— start RECORDS FOR THE TASK —

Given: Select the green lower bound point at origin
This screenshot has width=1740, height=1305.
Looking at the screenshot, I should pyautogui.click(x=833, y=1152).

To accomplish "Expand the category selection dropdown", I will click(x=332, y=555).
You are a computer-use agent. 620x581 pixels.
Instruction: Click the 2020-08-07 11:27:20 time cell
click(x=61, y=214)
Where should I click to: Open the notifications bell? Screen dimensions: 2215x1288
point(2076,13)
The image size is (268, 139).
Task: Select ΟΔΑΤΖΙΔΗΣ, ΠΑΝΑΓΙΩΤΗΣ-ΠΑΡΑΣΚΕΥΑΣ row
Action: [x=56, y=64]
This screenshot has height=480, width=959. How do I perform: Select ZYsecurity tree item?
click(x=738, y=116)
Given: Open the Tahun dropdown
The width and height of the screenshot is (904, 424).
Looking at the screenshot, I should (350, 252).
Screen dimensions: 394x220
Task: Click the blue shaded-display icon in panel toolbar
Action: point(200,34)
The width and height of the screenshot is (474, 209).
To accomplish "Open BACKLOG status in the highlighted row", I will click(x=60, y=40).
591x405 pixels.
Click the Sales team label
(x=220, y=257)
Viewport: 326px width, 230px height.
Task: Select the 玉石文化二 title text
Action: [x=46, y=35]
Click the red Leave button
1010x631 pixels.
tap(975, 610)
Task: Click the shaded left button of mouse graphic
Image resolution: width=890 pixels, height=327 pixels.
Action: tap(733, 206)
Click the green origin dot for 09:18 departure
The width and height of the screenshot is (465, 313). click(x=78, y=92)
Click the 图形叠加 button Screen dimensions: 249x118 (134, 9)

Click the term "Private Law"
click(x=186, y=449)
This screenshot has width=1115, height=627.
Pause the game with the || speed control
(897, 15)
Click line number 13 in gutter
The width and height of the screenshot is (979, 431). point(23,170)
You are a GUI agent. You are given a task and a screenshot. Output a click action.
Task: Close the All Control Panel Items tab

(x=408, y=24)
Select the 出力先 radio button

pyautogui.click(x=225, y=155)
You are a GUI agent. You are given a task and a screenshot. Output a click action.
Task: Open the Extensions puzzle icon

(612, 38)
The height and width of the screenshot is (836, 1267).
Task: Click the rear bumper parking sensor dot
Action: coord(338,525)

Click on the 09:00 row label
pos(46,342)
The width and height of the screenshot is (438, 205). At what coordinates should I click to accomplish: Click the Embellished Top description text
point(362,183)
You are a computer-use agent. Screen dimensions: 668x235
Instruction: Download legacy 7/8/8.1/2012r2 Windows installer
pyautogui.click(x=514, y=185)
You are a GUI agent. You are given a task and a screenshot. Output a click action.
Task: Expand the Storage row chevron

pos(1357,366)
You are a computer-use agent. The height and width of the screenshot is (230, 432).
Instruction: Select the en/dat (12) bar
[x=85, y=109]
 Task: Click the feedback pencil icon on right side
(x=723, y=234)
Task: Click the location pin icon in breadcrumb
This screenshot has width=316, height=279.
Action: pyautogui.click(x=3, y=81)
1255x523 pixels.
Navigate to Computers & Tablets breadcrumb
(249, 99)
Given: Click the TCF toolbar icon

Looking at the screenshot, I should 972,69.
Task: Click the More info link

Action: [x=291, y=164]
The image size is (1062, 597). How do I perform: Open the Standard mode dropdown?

— end RECORDS FOR THE TASK —

DO THIS | Rewrite the records above, changing every occurrence of "dropdown" to "drop-down list" and leaving everything else as it is.

ANSWER BELOW |
Given: Select the green lower bound point at origin
This screenshot has width=1740, height=1305.
Looking at the screenshot, I should pyautogui.click(x=833, y=1152).

To accomplish "Expand the category selection drop-down list", I will click(x=332, y=555).
You are a computer-use agent. 620x581 pixels.
Instruction: Click the 2020-08-07 11:27:20 time cell
click(x=61, y=214)
Where should I click to: Open the notifications bell? Screen dimensions: 2215x1288
point(2076,13)
The image size is (268, 139).
Task: Select ΟΔΑΤΖΙΔΗΣ, ΠΑΝΑΓΙΩΤΗΣ-ΠΑΡΑΣΚΕΥΑΣ row
Action: [x=56, y=64]
This screenshot has height=480, width=959. How do I perform: Select ZYsecurity tree item?
click(x=738, y=116)
Given: Open the Tahun drop-down list
The width and height of the screenshot is (904, 424).
Looking at the screenshot, I should (350, 252).
Screen dimensions: 394x220
Task: Click the blue shaded-display icon in panel toolbar
Action: point(200,34)
The width and height of the screenshot is (474, 209).
To accomplish "Open BACKLOG status in the highlighted row", I will click(x=60, y=40).
591x405 pixels.
Click the Sales team label
(x=220, y=257)
Viewport: 326px width, 230px height.
Task: Select the 玉石文化二 title text
Action: [x=46, y=35]
Click the red Leave button
1010x631 pixels.
tap(975, 610)
Task: Click the shaded left button of mouse graphic
Image resolution: width=890 pixels, height=327 pixels.
Action: tap(733, 206)
Click the green origin dot for 09:18 departure
The width and height of the screenshot is (465, 313). click(x=78, y=92)
Click the 图形叠加 button Screen dimensions: 249x118 (134, 9)

Click the term "Private Law"
click(x=186, y=449)
This screenshot has width=1115, height=627.
Pause the game with the || speed control
(897, 15)
Click line number 13 in gutter
The width and height of the screenshot is (979, 431). point(23,170)
You are a GUI agent. You are given a task and a screenshot. Output a click action.
Task: Close the All Control Panel Items tab

(x=408, y=24)
Select the 出力先 radio button

pyautogui.click(x=225, y=155)
You are a GUI agent. You are given a task and a screenshot. Output a click action.
Task: Open the Extensions puzzle icon

(612, 38)
The height and width of the screenshot is (836, 1267).
Task: Click the rear bumper parking sensor dot
Action: coord(338,525)

Click on the 09:00 row label
pos(46,342)
The width and height of the screenshot is (438, 205). At what coordinates should I click to accomplish: Click the Embellished Top description text
point(362,183)
You are a computer-use agent. Screen dimensions: 668x235
Instruction: Download legacy 7/8/8.1/2012r2 Windows installer
pyautogui.click(x=514, y=185)
You are a GUI agent. You are given a task and a screenshot. Output a click action.
Task: Expand the Storage row chevron

pos(1357,366)
You are a computer-use agent. The height and width of the screenshot is (230, 432).
Instruction: Select the en/dat (12) bar
[x=85, y=109]
 Task: Click the feedback pencil icon on right side
(x=723, y=234)
Task: Click the location pin icon in breadcrumb
This screenshot has width=316, height=279.
Action: pyautogui.click(x=3, y=81)
1255x523 pixels.
Navigate to Computers & Tablets breadcrumb
(249, 99)
Given: Click the TCF toolbar icon

Looking at the screenshot, I should 972,69.
Task: Click the More info link

Action: [x=291, y=164]
The image size is (1062, 597). How do I perform: Open the Standard mode drop-down list?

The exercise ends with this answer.